Let me give you a personal example of how a want-it-list can work. I purposely picked a very straightforward one so you can get the hang of how to put these lists together.

When my daughter Gina and I had to move from a house that we’d loved and had lived in for 10 years, I wrote a want list and called it, “What I want for my new place.” I had decided ahead of time what particular items on my must-have list were negotiable (you may decide after you make your list what items are negotiable or not).

Here’s the actual list:

  • Outside – balcony or patio (not negotiable)
  • On the Westside (not negotiable)
  • A place to paint (not negotiable)
  • Lots of light (not negotiable)
  • Monthly lease including everything $1,400 (negotiable)
  • Two-bedroom + something (not negotiable)
  • Washer and dryer inside (negotiable)
  • Good neighborhood – where I can walk to the coffee shop (not negotiable)
  • Safe (not negotiable)
  • Green – must have lots of trees (not negotiable)
  • Felix (our cat) has to be able to go outside (not negotiable)
  • No more than 15 minutes away from Gina’s school (negotiable)
  • Ready to move in for the most part (not negotiable)
  • 1,400+ square feet (negotiable)
  • 2 bathrooms (negotiable)

 

We leased a newly remodeled two-bedroom, one-bathroom duplex facing the back (toward the garden) with a double garage. It had safe parking and I could use half of the garage as my studio to paint.

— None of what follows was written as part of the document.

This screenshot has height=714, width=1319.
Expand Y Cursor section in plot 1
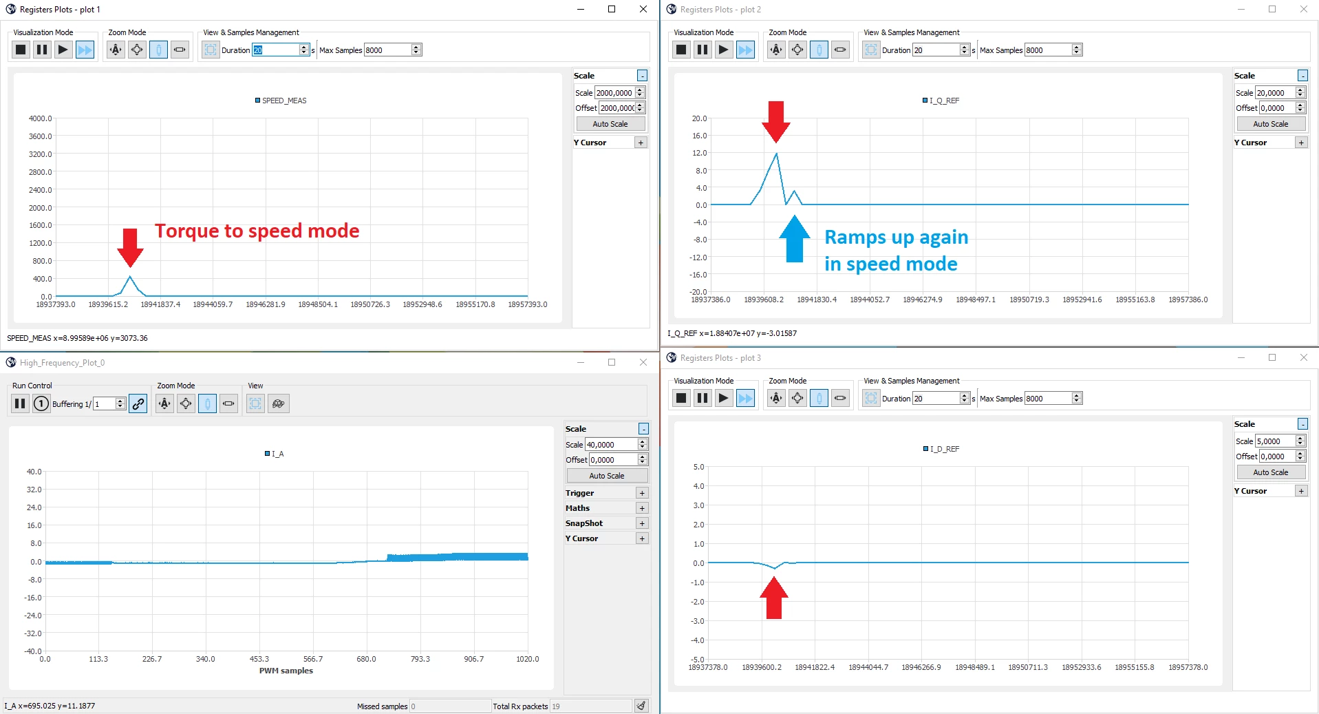pos(641,143)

I had an outside area with a big garden and a patio, with a washer and dryer right outside my kitchen. It was in Culver City, a very up-and-coming neighborhood on the Westside of Los Angeles, and we could walk everywhere including supermarkets, the movies, and the coffee shop. Felix could roam around, it was 20 minutes away from Gina’s school, and it had 1,200 square feet inside with lots of light and cost $1,600 but not inclusive.

When we moved in, we said it was the last rented house we would have before we bought. At that time, I had not even thought about selling my business. We did buy the house we wanted; just a year and a half later.

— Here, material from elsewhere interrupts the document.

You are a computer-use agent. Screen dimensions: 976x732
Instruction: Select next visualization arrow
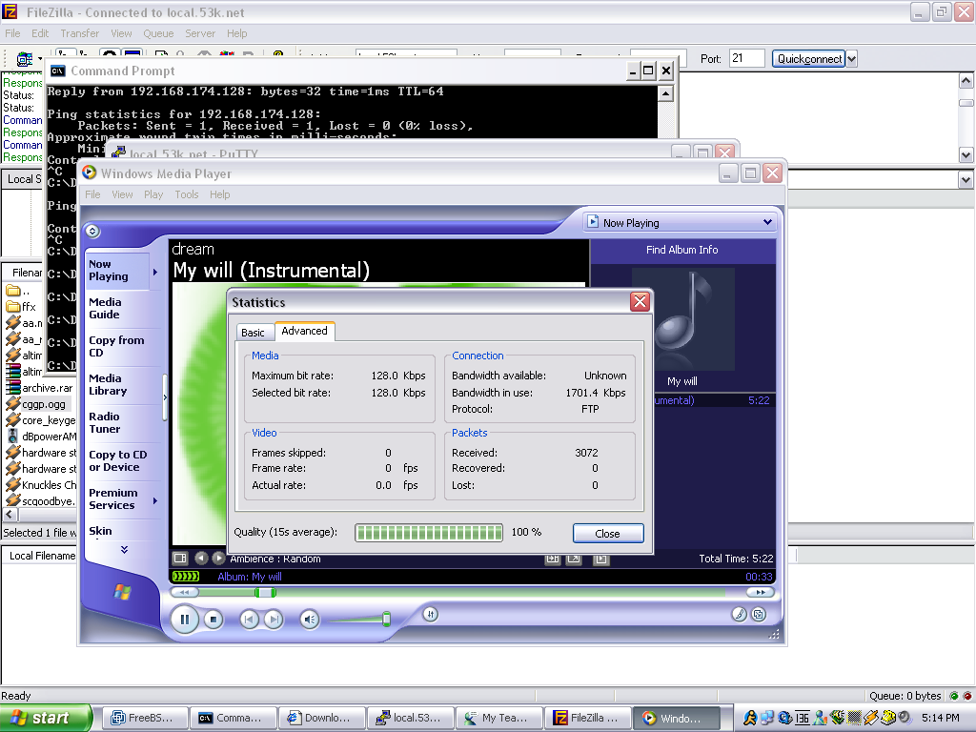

But we made do – our list showed me what we needed – what was essential – and what we could do without for the moment. Your list can show you such things.

Tell me, have you made lists of things – we’re not at your want-it-all list just yet – where you’ve compromised, knowing that you could move on and find something later? Let me know – your experience in choosing, in negotiating, is important to me, and to all of us on this journey. Thanks so much for sharing.